Special groups Young people

Young people with opiate problems often have other emotional and/or behavioural problems, and frequently fall between the adult and child psychiatric services as well as the addiction services, compounding difficulties in the delivery of service. In addition to the absence of a dedicated service for young people with substance misuse problems, there is the added problem of engaging this group with services. There is a twofold need to break down the 'us and them' barrier at the patient-doctor and the child-adult level. Service delivery is further compounded by the need to address developmental issues, cognitive and emotional immaturity, education rather than employment problems, and the greater importance of the family and child protection issues.

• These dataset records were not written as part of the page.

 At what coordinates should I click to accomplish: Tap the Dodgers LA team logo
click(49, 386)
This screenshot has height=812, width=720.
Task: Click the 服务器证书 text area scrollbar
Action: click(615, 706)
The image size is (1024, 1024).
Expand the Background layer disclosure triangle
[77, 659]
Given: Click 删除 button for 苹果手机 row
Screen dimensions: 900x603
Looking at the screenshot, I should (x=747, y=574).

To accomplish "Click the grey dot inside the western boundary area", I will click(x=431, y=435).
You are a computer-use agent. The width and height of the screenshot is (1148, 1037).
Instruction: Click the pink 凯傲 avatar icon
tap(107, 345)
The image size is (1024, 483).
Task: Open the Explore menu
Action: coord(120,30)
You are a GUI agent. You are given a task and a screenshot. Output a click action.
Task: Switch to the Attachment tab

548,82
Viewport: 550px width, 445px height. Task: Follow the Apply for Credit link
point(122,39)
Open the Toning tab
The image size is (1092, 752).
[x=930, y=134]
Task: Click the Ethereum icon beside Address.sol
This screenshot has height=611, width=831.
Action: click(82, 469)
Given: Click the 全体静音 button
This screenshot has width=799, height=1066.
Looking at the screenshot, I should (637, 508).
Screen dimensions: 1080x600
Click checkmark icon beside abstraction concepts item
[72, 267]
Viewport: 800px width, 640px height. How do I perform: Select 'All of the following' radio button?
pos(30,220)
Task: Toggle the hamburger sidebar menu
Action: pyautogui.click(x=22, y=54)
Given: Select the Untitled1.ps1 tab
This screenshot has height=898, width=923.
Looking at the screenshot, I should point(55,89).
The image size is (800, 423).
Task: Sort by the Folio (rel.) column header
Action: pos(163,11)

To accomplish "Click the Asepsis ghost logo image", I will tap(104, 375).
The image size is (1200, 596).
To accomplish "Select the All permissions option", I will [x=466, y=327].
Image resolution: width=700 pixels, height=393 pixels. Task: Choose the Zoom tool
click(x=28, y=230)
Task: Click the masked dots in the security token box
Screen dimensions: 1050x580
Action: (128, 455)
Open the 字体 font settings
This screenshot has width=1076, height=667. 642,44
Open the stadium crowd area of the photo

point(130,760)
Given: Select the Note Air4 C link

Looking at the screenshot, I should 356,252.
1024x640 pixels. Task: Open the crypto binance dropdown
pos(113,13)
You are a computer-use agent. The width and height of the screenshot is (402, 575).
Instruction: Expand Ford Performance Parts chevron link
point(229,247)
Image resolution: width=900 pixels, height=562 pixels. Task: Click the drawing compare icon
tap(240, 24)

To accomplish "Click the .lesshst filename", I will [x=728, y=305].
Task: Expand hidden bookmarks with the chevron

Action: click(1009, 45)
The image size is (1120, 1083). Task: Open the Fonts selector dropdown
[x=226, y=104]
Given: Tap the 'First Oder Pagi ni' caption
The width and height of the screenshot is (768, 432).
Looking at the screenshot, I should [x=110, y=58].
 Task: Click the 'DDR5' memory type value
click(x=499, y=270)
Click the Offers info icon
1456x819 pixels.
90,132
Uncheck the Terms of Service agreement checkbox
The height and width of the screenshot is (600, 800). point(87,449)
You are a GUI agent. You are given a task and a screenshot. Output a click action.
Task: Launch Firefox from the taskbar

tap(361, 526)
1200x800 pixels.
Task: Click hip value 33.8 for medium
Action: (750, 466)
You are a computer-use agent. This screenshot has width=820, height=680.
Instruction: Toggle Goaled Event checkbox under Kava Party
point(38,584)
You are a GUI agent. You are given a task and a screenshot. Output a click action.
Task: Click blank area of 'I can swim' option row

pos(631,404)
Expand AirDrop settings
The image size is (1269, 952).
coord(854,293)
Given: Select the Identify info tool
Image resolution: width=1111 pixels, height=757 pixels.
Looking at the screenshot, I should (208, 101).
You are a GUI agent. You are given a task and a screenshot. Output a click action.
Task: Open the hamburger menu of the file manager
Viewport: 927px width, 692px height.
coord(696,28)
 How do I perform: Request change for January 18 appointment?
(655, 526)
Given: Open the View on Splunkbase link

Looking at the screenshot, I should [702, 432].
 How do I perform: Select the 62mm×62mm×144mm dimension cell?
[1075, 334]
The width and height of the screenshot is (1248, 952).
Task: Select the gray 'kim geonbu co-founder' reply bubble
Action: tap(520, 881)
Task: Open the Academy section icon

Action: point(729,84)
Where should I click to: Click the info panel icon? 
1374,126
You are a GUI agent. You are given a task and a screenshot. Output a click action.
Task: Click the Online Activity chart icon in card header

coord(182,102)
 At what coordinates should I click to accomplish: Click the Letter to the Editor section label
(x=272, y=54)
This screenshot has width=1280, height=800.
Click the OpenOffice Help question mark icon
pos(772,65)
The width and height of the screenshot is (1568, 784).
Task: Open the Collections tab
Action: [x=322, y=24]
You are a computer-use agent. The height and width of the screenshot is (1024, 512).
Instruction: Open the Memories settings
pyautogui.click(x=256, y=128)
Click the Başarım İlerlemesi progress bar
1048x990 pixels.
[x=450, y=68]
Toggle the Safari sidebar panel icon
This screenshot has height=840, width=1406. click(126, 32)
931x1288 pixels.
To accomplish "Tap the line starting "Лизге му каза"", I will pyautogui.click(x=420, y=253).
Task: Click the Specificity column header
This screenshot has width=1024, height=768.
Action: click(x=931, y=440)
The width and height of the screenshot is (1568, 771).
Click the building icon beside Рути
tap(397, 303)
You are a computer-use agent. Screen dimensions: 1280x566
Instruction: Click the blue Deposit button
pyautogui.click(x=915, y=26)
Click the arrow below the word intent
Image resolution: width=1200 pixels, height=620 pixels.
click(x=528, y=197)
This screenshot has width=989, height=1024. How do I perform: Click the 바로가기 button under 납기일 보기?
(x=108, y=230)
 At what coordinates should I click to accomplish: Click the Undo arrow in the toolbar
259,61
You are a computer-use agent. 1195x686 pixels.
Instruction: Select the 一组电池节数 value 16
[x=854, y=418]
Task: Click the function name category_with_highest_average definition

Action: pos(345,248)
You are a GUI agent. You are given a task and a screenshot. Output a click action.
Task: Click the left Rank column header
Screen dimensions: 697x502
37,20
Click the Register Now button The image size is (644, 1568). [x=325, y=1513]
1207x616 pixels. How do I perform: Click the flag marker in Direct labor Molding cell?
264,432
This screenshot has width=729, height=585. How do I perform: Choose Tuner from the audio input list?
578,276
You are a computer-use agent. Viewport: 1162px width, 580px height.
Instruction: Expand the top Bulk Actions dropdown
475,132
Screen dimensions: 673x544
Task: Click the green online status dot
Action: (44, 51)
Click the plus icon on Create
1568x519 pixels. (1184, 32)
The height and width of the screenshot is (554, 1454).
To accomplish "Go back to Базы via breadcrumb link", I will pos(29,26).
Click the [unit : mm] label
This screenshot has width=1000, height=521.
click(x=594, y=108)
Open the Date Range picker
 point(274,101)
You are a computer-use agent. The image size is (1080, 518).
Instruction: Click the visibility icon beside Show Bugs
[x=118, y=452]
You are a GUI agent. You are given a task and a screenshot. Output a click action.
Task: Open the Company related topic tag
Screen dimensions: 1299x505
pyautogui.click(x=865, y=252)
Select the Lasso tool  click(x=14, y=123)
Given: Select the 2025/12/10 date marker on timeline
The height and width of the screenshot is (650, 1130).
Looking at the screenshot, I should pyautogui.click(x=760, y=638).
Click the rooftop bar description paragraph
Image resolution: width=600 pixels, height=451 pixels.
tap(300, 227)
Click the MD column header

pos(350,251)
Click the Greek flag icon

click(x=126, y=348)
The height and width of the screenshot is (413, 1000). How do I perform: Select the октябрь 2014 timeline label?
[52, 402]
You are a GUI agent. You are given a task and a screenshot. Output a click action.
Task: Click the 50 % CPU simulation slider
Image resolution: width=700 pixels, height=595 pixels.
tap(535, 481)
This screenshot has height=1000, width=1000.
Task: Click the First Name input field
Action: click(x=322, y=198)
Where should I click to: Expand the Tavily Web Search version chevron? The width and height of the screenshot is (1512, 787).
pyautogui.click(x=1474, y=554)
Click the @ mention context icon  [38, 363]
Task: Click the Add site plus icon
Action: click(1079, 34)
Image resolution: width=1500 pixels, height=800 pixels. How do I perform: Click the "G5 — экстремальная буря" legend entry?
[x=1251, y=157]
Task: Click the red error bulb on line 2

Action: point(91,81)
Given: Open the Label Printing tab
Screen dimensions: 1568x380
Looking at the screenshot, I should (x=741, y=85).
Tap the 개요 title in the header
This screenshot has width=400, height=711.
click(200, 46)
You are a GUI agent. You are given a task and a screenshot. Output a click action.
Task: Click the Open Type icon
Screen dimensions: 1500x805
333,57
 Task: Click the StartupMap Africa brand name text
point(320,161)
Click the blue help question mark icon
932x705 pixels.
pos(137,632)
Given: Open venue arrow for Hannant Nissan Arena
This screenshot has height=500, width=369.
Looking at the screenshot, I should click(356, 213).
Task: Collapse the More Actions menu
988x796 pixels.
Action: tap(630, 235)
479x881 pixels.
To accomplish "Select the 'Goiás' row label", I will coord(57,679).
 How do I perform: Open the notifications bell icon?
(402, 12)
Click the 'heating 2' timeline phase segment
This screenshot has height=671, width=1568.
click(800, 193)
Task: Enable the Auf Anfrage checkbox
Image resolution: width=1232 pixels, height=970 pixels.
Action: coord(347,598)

These issues are uncommon in the adult addiction service and this points to the need for the development of a new skill base. Such a service should be comprehensive, competent, child centred, and lawful. Separation of such a service from adult providers would also assist in preventing experienced drug users from influencing more naive users. Ultimately a tiered approach would appear appropriate, since it would allow maximum utility of current services and focused development of new services. Generic services in primary health care could provide accurate screening with initial referral to youth-oriented services within existing departments. Beyond this, referral to specialist and super-specialist regional services could be employed to provide secure environments with the option of residential rehabilitation and therapeutic communities. Full and accurate assessment will be the key issue, with the adage of history, examination, and special investigations being as valid here as elsewhere in medicine. It will only be through early identification and accurate assessment that this vulnerable group will be accessible to service providers. Once engaged they will be able to receive the full range of possible therapies from family work and cognitive-behavioural therapy to pharmacotherapy and self-help groups.

Pregnancy

Maternal opiate use abuse may harm both mother and fetus with damage mediated through the bio-psychosocial consequences of drug use. For the injecting drug user, continued exposure through risk behaviours to pools of infections combined with vertical transmission makes intervention in this group of paramount importance. Increased rates of stillbirth, premature birth, antenatal complications, low birth weight, and neonatal withdrawal are all associated with maternal opiate use, through the pharmacological and lifestyle consequences of drug use. In considering the management of the pregnant drug user, liaison between the primary health care team (especially if also the prescriber) and the drug and pregnancy services is paramount to promote both engagement and compliance with treatment.